▶ _To be done_: Extract every line of text from the entries below verbatim, omitting the pictures.

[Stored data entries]
☆ ☆ ☆
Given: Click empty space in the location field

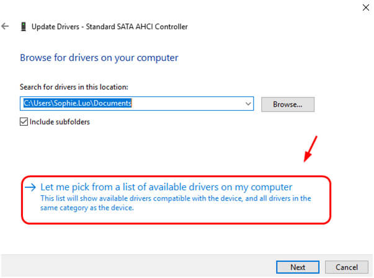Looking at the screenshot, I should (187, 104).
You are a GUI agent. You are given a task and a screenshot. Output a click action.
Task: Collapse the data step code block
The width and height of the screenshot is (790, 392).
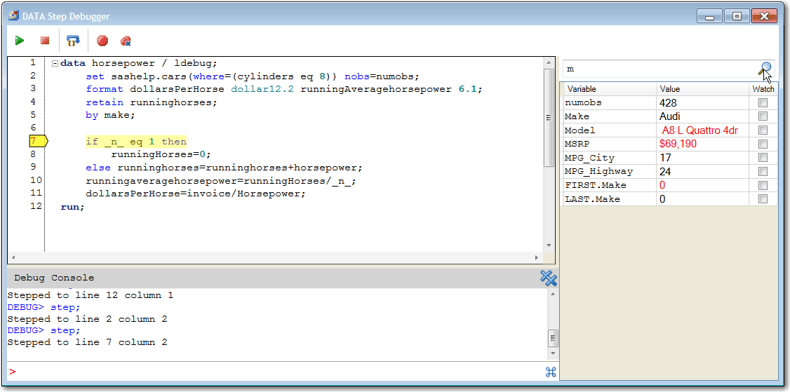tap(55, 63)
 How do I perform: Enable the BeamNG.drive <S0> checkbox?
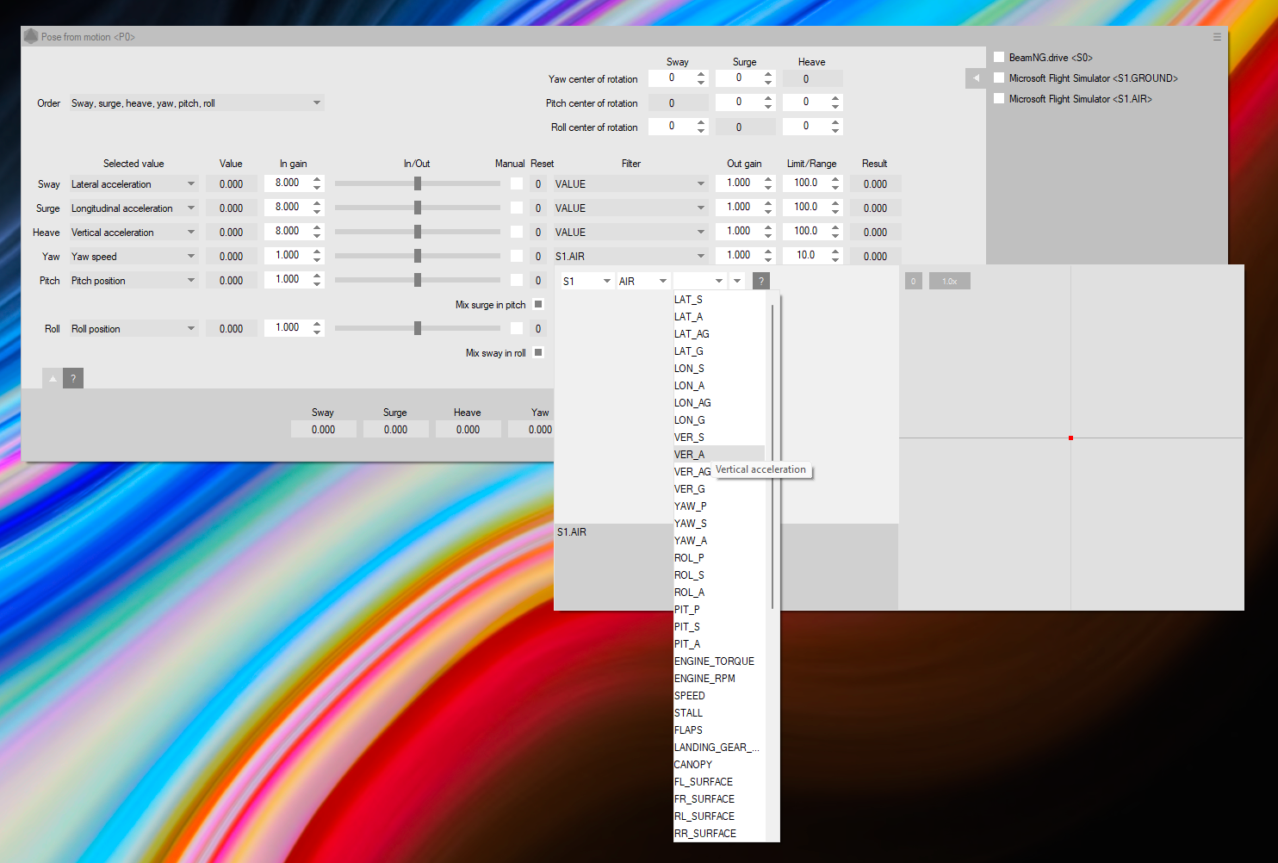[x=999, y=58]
☆ ☆ ☆
▶ _Completed exercise_:
Given: Click empty space in the location field

Looking at the screenshot, I should (187, 104).
You are a GUI agent. You are given a task and a screenshot. Output a click action.
Task: Collapse the data step code block
The width and height of the screenshot is (790, 392).
tap(55, 63)
 How do I perform: Enable the BeamNG.drive <S0> checkbox?
[x=999, y=58]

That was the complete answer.